Who Lives In These Historic Montana Houses?
There are 7 buildings on Fort Missoula Road that look oddly similar, and very different than any others in the city. The red roofs, the huge columns out front, the white concrete siding...who lives in these houses?
By looking at them, you'd think they were occupied by Missoula residents. There's even swing sets, storage sheds, backyards and vehicles parked out back.
Well, it's not exactly the right question. It turns out nobody "lives" in these houses, at least not any more. They make up what is known as "Officer's Row" now owned and operated by the Northern Rockies Heritage Center. The NRHC invited me to take a tour of the grounds and give us an inside look at these structures, an interesting part of Montana history.
Northern Rockies Heritage Center Executive Director Amy Andrews and Vice President Tate Jones, who also serves as director of the NRHC Museum of Military History.
Jones, who has written two books on the history of Fort Missoula, explained why the houses were built and why they're still here:
As local lore has it, we had a powerful Senator, Joseph Dixon who had been fighting attempts to close Fort Missoula down because the frontier era was over (early 1900s) and Senator Dixon decided the best way to keep Fort Missoula here was to largely rebuild it; make the Army invest so much in here that they would be here for years and years to come.
So that's why we have all this elaborate Spanish mission revival architecture at Fort Missoula, it cost so much to build that it became known as the "Million Dollar Post."
Officer's Row became the result of Dixon's efforts, which in 1914 replaced the old wooden barracks which used to be where Heritage Hall now is and moved soldiers into the new buildings.
The largest building is where the enlisted barracks where, while the officers had the fancy homes up the street. The NRHC now leases this space to the USDA, where it is the office of the Lolo National Park ranger station.
The NHRC leases space to non profit organizations in all 7 Officer's Row buildings.
Jones also tells us the story of why Officer's Row and several other buildings on Fort Missoula grounds are now operated by NRHC. The fort used to be an active Army base, after all:
In the early 1990s the Army was pulling out of a lot of its bases, they were restructuring after the Cold War. Fort Missoula was on their list and the local historical preservation community was very concerned about what would happen to these buildings, they wanted them preserved.
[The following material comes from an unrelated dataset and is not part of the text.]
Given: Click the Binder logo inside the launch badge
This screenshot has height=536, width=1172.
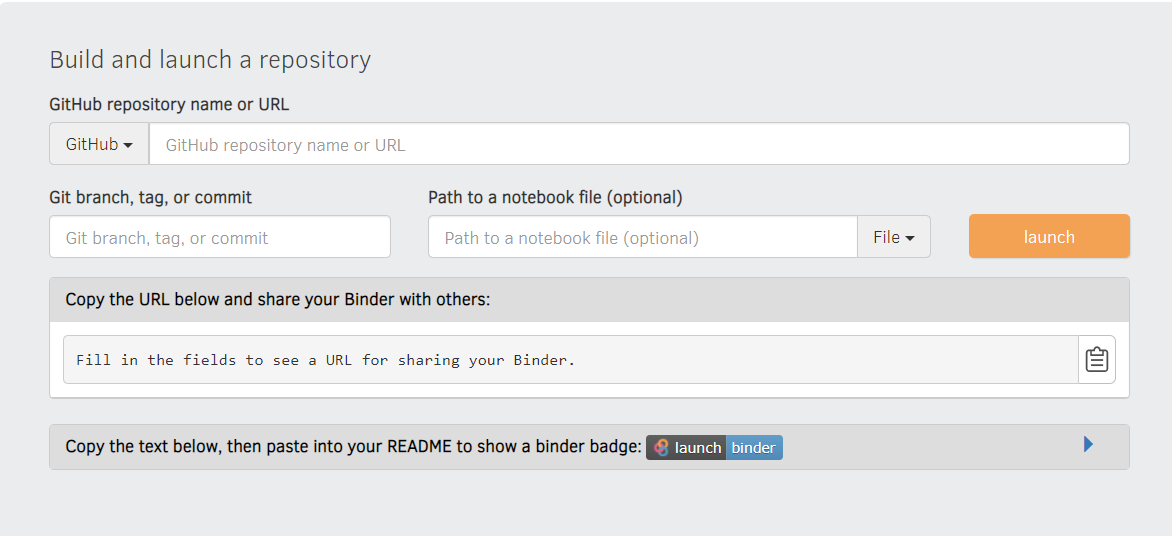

So they went to Senator Conrad Burns and got special legislation for this part of Fort Missoula. It was agreed that Joseph Dixon-era construction would go to a local non profit group free of charge (the Northern Rockies Heritage Center) in exchange for maintaining them and keeping up the buildings in good condition and using them to promote social, political and cultural history; the heritage of the northern Rockies.
The first floor of Officer's Row building #30, a therapist leases this space.
The view down the staircase from the third floor of building #30. This floor was the quarters of servants to officers in the late 1910s.
The NHRC also showed me this huge collection of vintage Montana photograph postcards, all labeled by area. One day they will all be on display in a new NRHC building.
The downstairs tenants enjoy modern amenities, even though the buildings are over 100 years old. The most recent upgrade to the buildings was the addition of wifi internet in 2016.
We encourage visitors and Montanans alike to visit the Northern Rockies Heritage Center and Fort Missoula, as preservation and conservation are just as important now as they have been for over a century.